PARIS: En attendant le "D-Day" du 6 juin et une 14e journée de manifestations contre la réforme des retraites, les syndicats reprendront langue cette semaine avec la Première ministre, occasion pour eux de faire avancer les sujets qu'ils estiment prioritaires.
Les cinq syndicats représentatifs - CFDT, CGT, FO, CFE-CGC, CFTC - seront reçus à Matignon dans le cadre de réunions bilatérales mardi et mercredi. Les organisations patronales le seront la semaine suivante.
"Même après ces mois agités, je reste convaincue qu'il faut donner plus de place à la négociation et au dialogue social", assure Elisabeth Borne dimanche dans une interview au JDD, se disant "à l'écoute des priorités" des organisations syndicales et patronales.
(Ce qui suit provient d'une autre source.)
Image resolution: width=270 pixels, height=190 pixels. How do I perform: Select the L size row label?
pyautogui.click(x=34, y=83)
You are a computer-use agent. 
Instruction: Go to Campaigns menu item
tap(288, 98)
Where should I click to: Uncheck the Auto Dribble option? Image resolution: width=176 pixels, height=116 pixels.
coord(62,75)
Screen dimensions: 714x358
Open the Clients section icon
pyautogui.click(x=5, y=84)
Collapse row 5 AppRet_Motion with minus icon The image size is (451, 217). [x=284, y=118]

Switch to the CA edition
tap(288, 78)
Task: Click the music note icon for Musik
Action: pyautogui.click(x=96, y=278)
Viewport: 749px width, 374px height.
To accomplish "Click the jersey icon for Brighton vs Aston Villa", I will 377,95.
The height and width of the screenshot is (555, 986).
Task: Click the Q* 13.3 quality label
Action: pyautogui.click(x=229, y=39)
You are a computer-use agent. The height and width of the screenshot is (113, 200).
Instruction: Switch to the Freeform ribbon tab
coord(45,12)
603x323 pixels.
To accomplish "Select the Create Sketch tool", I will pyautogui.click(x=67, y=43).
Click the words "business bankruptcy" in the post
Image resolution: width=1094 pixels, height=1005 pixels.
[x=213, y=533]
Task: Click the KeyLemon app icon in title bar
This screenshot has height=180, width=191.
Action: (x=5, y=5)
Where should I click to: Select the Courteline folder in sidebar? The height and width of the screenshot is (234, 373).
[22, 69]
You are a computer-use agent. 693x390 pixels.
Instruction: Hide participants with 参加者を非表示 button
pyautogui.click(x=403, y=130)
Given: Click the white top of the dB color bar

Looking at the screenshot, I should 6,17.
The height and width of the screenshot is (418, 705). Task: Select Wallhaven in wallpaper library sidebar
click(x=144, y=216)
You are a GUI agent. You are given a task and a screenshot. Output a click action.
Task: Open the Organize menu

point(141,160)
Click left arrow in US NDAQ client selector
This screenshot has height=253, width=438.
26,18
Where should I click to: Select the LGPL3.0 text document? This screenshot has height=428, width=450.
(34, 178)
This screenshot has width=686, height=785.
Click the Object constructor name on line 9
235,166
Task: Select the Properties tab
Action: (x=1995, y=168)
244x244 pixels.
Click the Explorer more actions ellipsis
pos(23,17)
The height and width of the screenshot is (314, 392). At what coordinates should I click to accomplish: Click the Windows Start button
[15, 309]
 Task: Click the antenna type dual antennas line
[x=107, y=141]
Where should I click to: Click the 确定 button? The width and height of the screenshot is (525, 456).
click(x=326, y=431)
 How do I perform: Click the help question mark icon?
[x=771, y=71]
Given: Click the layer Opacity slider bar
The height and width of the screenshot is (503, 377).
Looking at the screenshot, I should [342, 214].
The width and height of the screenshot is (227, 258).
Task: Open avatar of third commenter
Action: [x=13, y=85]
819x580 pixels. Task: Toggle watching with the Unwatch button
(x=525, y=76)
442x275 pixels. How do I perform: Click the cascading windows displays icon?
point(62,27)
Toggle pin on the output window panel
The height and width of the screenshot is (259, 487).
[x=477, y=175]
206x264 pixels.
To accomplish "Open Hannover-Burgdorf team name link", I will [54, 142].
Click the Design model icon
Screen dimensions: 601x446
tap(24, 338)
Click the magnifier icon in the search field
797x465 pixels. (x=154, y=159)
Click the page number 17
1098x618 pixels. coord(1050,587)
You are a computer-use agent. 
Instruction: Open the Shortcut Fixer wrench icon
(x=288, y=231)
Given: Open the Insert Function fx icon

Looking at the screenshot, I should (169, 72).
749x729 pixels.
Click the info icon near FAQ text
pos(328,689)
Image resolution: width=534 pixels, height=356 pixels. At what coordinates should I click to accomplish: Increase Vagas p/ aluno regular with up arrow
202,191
Mme Borne avait lancé ces invitations sans "ordre du jour précis" le 5 mai, après avoir présenté la feuille de route des "cent jours" décrétés par Emmanuel Macron pour relancer l'exécutif après la réforme des retraites.
Une réforme qui a été adoptée par le Parlement et promulguée par le président de la République le 14 avril, sans que cela ne convainque les syndicats de rendre les armes.
Après un 1er mai placé sous le signe de la bataille contre le report de l'âge légal à 64 ans, ils ont annoncé une 14e journée de grève et de manifestations le 6 juin, deux jours avant l'examen à l'Assemblée d'une proposition de loi du groupe Liot visant à abroger la réforme.
"Le match n'est pas totalement fini" et "cette proposition de loi nous offre un temps additionnel", a souligné dans L'Obs le secrétaire général de la CFDT, Laurent Berger.
Lundi, l'intersyndicale prévoit de publier un communiqué reformulant son opposition déterminée à la réforme. Elle a adressé le 5 mai aux parlementaires un courrier leur enjoignant de voter le projet de loi Liot.
"Le 6 juin, c'est une date importante de l'histoire de France, c'est le D-Day, le jour J du débarquement, on appelle à débarquer cette réforme qui est dangereuse pour le pays, dangereuse pour les salariés", a affirmé mercredi à Mediapart la secrétaire générale de la CGT, Sophie Binet.
La méthode en question
Si les syndicats avaient écourté leur précédent rendez-vous avec la Première ministre, le 5 avril, ils entendent bien cette fois aborder les sujets qu'ils jugent prioritaires.
"Il y a des sujets sur lesquels on devrait pouvoir discuter parce que ce sont des améliorations concrètes pour les travailleurs", indique-t-on dans l'entourage de la Première ministre, citant notamment la pénibilité.
"Nous refuserons toute discussion sur des sujets régressifs" en termes de droits sociaux, a mis en garde dimanche Sophie Binet, invitée du Grand jury RTL-LCI-Le Figaro, estimant qu'il fallait parler salaires. Mais au préalable, "ce que je vais dire à la Première ministre, c'est qu'il n'y aura pas de retour à la normale si cette réforme (des retraites) n'est pas abandonnée", a-t-elle insisté.
"On va continuer à dire que la page n'est pas tournée" sur les retraites, mais "on ne peut pas ne pas parler de l'inflation, du pouvoir d'achat", explique à l'AFP le président de la CFTC, Cyril Chabanier, estimant que les syndicats sont "en position de force grâce au mouvement social".
Parmi les sujets que les syndicats souhaitent évoquer: l'emploi des seniors et la pénibilité, les salaires dans le privé et le public, l'organisation du travail (semaine de quatre jours, télétravail), la réforme du RSA, la conditionnalité des aides publiques accordées aux entreprises, la révision des ordonnances travail...
Ils élaborent des "revendications communes" qui seront finalisées "dans les prochaines semaines", selon Mme Binet. "On n'est pas prêt", a reconnu vendredi auprès de l'AFP la numéro deux de la CFDT, Marylise Léon.
La CFDT viendra avec un épais "cahier revendicatif", mais aussi des exigences en termes de méthode. "On retourne discuter mais pas à n'importe quelles conditions", prévient Mme Léon. "Si des choses ne sont pas étudiées parce que tout est décidé à l'avance, ça ne nous convient pas".
La dirigeante, appelée à succéder à Laurent Berger le 21 juin, se montre cependant prudente. "Je ne suis pas sûre qu'ils aient une autre méthode à nous proposer", glisse-t-elle.
"La défiance restera extrêmement profonde", a jugé de son côté Sophie Binet dimanche.